◆ **Trecho do documento**:
----------------

A matéria segue frisando que quem pratica religião tende a ter uma saúde melhor, surge argumentos como “A religião influencia hábitos mais saudáveis” pois tornaria mais fácil para a pessoa a resistir a tentações nocivas à saúde como álcool e fumo afinal “Para pessoas que acreditam na vida após a morte, pode ser uma decisão racional postegar os prazeres de curto prazo em nome da recompensa eterna” afirma Michael McCullough que estuda a maneira como religião molda a vida das pessoas. O raciocínio tem um sentido, mas me parece que na prática ele não funciona, afinal, se 99% dos brasileiros são religiosos, as porcentagens de alcoolismo e tabagismo ou mesmo qualquer outra prática nociva deveriam ser menores, resta saber ser o 1% de ateus tem uma vida saudável, o que me parece bem provável por experiência própria.

Na coluna lateral temos uma breve entrevista com o dito cujo, Andrew Newberg diz “O cérebro dos ateus é diferente”, contudo das quatro perguntas impressas somente a ultima tinha haver com a questão, mas notei algo que me surpreendeu, Newberg parecia outra pessoa com suas próprias palavras, enquanto a Época insistia com perguntas como “Existe alguma diferença entre catolicismo e budismo?”ele respondia: “Não olhamos exatamente para as diferentes religiões, mas para as diferentes práticas. A forma como você prática religião é mais importante do que as idéias religiosas em si.”

Sobre as diferenças do cérebro ateu e o do teísta ele foi obscuro: “Encontramos algumas diferenças, e também notamos diferenças dependendo do tipo de pratica religiosa. O problema é que nunca sabemos se aquelas mudanças estão lá porque a pessoa é religiosa há muito tempo ou se ela nasceu daquela maneira e, por causa disso procurou um tipo de religião ou meditação”.

----------------

◆ **Entradas fornecidas**:
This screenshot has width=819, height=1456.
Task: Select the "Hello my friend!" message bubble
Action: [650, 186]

----------------

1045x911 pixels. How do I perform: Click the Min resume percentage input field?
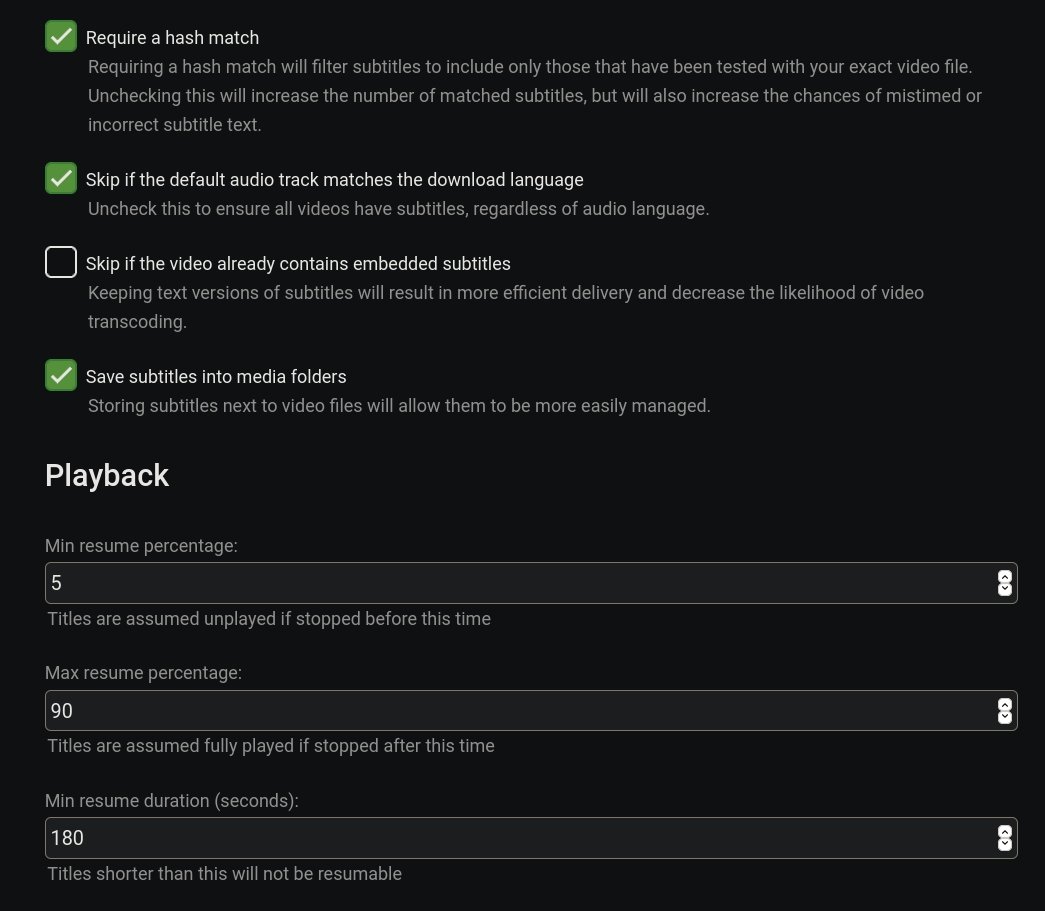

----------------

◆ **Perguntas a responder**:
1. Copie do trecho do documento, sem nenhuma alteração, a parte que vai de "A matéria segue" a "por experiência própria.".
2. Segundo o trecho do documento, quem afirma que, para quem acredita na vida após a morte, pode ser racional adiar os prazeres de curto prazo?

◆ **Respostas por tarefa**:
1.
A matéria segue frisando que quem pratica religião tende a ter uma saúde melhor, surge argumentos como “A religião influencia hábitos mais saudáveis” pois tornaria mais fácil para a pessoa a resistir a tentações nocivas à saúde como álcool e fumo afinal “Para pessoas que acreditam na vida após a morte, pode ser uma decisão racional postegar os prazeres de curto prazo em nome da recompensa eterna” afirma Michael McCullough que estuda a maneira como religião molda a vida das pessoas. O raciocínio tem um sentido, mas me parece que na prática ele não funciona, afinal, se 99% dos brasileiros são religiosos, as porcentagens de alcoolismo e tabagismo ou mesmo qualquer outra prática nociva deveriam ser menores, resta saber ser o 1% de ateus tem uma vida saudável, o que me parece bem provável por experiência própria.

2. Michael McCullough.